Viene a cuento esto de las katiuskas porque hemos podido comprobar, a través de cientos de fotografías, publicadas en los periódicos, e imágenes en las pantallas de televisión, que esas botas de goma hasta la rodilla se han vuelto a poner de moda. Más que en artículo de moda, se han convertido en un complemento imprescindible en el vestuario de cualquier político que de tal se precie, y sea consciente de su ineludible obligación de visitar las zonas afectadas por las inundaciones, que nos han traído los aguaceros de los últimos días.

A pesar de las botas, o precisamente por eso, por el afán de ponérselas y enseñarlas, hay quien ha metido los pies en los charcos. Por ejemplo, la vicepresidenta primera del Gobierno, que se fue a visitar un pueblo -Palma del Río en concreto- que no se había inundado, cuando a un cuarto de hora tenía agua para hartarse, con los vecinos nadando para salir de sus casas.

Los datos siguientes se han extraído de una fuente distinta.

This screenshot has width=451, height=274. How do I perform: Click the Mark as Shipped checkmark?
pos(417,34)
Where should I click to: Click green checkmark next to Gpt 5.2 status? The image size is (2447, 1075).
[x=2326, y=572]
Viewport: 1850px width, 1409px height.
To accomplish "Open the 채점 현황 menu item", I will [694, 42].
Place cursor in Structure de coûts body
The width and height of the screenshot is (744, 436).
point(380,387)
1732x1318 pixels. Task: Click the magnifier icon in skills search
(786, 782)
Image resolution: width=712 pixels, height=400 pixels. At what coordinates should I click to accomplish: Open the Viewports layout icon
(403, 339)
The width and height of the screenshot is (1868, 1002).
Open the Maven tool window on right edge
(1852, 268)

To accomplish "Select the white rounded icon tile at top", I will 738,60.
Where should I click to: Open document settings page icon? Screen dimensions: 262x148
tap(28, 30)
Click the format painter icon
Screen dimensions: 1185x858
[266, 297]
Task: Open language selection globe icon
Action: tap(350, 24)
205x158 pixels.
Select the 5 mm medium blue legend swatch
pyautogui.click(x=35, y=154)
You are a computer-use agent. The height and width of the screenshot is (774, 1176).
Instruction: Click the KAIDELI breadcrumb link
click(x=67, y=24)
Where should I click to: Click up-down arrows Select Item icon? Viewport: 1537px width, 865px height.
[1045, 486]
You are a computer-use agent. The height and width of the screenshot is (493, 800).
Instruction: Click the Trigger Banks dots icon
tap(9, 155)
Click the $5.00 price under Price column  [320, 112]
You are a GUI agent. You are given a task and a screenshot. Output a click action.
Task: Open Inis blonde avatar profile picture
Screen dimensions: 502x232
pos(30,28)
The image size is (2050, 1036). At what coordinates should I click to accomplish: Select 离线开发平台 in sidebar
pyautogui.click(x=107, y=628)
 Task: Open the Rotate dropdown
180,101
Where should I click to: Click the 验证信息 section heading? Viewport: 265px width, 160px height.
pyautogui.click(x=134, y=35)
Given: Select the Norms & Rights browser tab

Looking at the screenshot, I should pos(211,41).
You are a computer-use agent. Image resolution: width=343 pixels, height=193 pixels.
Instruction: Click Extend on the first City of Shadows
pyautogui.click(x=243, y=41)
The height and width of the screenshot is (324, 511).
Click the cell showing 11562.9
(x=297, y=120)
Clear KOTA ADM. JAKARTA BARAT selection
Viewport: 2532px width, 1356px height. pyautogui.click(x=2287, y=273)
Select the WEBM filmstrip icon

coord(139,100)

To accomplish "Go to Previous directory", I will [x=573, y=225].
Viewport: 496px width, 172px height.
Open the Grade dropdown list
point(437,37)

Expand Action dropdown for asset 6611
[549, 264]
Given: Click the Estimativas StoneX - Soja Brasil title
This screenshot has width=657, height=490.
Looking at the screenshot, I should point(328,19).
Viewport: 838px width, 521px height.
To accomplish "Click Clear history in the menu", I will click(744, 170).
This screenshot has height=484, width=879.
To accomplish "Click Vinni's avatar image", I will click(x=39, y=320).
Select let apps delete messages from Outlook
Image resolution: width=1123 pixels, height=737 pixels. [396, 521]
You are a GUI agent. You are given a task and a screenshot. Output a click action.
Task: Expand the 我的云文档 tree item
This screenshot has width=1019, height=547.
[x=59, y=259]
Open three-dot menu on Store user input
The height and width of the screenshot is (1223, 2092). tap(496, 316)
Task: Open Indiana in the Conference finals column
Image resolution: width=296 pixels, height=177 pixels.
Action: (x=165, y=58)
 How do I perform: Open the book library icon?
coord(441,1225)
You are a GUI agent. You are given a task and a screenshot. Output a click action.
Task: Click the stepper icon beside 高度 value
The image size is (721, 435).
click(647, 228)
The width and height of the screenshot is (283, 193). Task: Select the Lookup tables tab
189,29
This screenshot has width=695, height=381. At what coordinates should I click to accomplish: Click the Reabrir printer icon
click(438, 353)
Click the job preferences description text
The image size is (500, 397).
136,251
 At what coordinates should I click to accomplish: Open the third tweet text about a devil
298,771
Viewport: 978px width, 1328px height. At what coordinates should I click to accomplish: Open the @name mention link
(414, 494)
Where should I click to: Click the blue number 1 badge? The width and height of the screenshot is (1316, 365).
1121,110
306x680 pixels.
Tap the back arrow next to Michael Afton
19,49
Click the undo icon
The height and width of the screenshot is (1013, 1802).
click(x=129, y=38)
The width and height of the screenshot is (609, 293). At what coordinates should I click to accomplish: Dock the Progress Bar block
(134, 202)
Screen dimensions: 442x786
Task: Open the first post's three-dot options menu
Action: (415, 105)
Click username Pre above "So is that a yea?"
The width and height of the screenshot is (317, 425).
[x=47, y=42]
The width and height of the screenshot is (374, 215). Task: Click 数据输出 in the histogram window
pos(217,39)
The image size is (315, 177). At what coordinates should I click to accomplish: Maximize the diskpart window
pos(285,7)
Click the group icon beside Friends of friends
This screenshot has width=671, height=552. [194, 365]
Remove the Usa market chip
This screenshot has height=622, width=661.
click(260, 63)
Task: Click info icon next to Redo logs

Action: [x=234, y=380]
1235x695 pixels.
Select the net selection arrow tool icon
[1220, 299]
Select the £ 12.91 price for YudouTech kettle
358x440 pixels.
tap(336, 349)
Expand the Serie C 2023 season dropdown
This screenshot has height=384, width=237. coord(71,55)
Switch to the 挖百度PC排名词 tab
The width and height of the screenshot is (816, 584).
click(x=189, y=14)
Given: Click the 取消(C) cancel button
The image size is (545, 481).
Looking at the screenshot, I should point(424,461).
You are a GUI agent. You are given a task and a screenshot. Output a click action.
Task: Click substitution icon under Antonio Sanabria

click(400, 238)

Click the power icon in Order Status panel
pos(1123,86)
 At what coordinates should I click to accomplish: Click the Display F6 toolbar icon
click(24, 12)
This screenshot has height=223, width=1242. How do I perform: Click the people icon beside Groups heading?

La ventaja de las katiuskas, aparte de proteger los pies y los bajos de los pantalones, es que luego te las quitas, las metes en el maletero del coche, o en el fondo del armario, y si te he visto no me acuerdo. Y lo que queda son las fotos para la posteridad, como demostración gráfica del deber cumplido. Sin embargo, lo que no se puede, o no se debe, guardar en el armario -aunque todos sabemos que muchos de los que se han puesto las botas lo van a hacer en cuanto escampe- es a toda esa gente que ha tenido que abandonar sus casas inundadas, o que ha sufrido por sus campos anegados.

Eso sí, les queda el consuelo de la visita y de la palmadita en el hombro porque, con la que está cayendo, hay muchos frentes que atender, y muchos charcos que pisar. Y, por supuesto, también hay mucha gente que se quiere poner las botas, lo que pasa es que unos pueden, y otros no. Todo es cuestión de buscar nuevos escenarios en los que poder hacerse la foto, eso sí, con cara de circunstancias y compartiendo la adversidad del doliente prójimo. Pero pelillos a la mar, lo importante es que nos hemos reencontrado con nuestras viejas katiuskas.